_PROBLEM DETAILS_.
Which lines in the records below include the word "address"? Report each of them in full.

(Items from a dataset)
--- START ---

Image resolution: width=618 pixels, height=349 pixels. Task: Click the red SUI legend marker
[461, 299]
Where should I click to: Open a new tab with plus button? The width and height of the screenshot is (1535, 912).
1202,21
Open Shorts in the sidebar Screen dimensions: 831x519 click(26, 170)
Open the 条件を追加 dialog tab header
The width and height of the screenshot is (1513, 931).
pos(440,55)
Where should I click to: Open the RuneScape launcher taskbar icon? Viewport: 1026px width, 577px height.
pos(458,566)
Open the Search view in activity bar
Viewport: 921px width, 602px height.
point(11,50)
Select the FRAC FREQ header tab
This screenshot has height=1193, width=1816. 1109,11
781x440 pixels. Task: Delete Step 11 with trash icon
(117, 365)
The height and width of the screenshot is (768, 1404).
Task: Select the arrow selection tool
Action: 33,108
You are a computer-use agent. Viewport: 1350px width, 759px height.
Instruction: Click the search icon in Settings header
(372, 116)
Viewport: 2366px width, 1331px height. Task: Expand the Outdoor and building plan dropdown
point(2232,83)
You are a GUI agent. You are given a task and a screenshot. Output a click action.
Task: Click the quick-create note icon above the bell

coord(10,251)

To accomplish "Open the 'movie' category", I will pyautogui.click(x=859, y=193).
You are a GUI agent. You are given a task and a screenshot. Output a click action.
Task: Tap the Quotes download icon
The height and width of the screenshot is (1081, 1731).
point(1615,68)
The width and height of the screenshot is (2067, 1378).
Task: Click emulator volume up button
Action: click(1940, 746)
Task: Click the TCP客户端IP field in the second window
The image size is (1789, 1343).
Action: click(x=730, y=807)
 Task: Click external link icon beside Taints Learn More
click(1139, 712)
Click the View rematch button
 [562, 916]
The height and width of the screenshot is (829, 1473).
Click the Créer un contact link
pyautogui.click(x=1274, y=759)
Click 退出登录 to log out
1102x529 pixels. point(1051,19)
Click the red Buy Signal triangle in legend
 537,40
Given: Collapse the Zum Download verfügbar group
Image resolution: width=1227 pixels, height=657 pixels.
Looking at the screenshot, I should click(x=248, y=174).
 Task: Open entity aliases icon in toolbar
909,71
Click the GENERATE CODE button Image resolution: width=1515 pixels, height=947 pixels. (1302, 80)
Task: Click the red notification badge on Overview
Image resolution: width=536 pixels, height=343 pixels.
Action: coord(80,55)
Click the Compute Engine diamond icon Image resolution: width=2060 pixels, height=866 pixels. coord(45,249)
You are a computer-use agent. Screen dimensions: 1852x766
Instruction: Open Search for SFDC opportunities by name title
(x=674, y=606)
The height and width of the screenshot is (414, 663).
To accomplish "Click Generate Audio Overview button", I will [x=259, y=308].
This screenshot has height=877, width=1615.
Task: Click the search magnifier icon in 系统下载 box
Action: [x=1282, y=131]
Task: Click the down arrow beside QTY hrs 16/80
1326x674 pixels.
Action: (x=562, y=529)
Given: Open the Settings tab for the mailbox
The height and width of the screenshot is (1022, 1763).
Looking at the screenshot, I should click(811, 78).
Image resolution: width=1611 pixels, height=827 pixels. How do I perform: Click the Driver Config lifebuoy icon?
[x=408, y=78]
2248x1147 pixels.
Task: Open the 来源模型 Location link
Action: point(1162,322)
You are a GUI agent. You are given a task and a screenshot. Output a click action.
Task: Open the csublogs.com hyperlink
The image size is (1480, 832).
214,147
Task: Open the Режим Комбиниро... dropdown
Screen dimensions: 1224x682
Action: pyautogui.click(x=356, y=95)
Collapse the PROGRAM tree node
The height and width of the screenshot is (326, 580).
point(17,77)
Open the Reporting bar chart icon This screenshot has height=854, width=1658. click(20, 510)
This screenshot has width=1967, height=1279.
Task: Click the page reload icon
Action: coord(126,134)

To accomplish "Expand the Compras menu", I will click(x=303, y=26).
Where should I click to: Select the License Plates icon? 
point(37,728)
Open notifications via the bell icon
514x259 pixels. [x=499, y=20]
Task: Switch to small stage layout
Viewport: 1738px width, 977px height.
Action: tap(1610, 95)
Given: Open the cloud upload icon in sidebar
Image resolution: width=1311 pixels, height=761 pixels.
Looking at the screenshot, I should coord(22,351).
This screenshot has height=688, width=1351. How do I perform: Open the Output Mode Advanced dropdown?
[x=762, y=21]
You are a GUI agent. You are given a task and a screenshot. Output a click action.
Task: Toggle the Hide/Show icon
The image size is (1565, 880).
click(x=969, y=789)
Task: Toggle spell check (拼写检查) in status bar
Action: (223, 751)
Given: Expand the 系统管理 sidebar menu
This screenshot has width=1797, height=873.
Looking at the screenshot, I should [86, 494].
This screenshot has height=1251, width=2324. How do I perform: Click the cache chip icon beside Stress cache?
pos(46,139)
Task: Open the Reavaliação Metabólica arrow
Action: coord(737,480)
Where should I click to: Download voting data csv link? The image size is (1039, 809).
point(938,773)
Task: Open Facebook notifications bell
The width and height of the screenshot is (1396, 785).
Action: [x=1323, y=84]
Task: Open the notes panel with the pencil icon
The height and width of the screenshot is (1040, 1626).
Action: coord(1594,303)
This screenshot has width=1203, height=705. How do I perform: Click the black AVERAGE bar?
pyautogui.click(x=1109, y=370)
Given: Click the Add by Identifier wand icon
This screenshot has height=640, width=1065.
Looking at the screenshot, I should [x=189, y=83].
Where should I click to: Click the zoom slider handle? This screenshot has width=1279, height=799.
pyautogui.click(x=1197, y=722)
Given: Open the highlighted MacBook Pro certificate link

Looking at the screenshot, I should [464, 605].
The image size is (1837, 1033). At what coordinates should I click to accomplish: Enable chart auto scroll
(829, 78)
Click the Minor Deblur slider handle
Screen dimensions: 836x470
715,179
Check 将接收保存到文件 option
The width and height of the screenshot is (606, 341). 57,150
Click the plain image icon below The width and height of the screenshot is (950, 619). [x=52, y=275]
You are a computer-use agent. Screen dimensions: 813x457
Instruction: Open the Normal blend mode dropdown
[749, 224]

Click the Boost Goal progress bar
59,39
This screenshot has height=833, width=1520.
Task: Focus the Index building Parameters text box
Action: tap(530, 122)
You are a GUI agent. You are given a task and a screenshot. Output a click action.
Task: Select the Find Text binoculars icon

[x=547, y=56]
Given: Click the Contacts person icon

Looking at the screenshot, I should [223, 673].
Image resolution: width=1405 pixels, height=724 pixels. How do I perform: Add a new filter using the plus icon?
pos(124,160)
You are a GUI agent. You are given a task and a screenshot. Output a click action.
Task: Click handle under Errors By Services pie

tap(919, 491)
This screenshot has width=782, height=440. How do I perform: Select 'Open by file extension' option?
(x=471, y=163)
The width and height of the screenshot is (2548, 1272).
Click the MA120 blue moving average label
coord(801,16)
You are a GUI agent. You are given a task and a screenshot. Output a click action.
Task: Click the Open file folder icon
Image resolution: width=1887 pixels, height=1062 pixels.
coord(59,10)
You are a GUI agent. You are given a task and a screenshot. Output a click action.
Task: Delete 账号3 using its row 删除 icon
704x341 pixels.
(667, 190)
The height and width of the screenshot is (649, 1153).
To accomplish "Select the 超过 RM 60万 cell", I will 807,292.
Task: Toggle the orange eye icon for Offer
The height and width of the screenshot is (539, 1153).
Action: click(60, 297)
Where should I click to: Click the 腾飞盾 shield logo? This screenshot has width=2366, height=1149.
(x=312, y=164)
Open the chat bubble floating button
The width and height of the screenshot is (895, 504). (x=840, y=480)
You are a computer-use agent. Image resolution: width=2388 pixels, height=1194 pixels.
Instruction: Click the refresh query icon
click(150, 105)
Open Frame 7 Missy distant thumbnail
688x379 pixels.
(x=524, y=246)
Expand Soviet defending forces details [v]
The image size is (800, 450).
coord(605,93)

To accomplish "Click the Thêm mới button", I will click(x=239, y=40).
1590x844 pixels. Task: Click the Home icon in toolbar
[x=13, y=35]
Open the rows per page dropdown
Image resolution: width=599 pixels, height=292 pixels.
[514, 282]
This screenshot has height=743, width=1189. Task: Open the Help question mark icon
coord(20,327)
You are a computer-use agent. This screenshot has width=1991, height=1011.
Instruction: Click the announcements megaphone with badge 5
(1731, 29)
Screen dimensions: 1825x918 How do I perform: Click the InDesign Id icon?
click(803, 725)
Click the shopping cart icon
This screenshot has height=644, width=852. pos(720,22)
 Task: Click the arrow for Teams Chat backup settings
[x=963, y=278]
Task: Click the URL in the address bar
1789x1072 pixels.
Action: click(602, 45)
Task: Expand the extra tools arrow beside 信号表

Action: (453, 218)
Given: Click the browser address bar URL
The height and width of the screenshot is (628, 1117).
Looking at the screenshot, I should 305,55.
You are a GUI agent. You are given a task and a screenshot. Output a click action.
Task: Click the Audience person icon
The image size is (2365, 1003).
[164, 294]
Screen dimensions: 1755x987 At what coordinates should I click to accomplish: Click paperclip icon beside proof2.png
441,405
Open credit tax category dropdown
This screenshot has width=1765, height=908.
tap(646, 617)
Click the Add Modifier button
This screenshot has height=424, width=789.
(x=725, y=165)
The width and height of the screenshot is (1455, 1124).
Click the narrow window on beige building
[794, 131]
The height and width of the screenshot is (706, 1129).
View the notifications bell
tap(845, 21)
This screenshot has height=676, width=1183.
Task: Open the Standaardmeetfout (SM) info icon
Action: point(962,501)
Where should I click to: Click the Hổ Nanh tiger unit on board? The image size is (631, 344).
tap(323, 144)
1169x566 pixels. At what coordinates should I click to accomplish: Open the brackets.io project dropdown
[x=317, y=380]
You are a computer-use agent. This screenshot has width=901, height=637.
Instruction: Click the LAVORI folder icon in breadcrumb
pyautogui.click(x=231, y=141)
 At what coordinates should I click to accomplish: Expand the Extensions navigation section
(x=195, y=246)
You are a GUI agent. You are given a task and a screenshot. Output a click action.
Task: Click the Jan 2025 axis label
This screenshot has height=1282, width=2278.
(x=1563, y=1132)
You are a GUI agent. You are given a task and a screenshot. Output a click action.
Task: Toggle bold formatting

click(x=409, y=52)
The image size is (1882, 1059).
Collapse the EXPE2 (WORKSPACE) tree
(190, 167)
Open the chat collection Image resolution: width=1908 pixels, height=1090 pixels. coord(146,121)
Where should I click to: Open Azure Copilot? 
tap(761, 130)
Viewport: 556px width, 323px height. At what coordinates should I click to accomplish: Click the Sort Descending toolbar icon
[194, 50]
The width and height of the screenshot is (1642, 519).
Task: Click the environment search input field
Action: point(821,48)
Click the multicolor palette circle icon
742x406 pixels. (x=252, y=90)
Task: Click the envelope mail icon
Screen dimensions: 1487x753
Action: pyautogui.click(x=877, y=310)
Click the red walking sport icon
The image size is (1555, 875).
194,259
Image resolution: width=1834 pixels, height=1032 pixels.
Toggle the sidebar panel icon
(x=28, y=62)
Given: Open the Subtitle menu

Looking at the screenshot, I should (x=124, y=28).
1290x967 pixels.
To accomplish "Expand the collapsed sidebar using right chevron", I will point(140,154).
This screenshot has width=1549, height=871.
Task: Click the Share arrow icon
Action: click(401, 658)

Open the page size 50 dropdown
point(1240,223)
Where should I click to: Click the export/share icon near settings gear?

--- END ---

_SOLUTION TO THIS TASK_.
Task: Click the URL in the address bar
Given: Click the browser address bar URL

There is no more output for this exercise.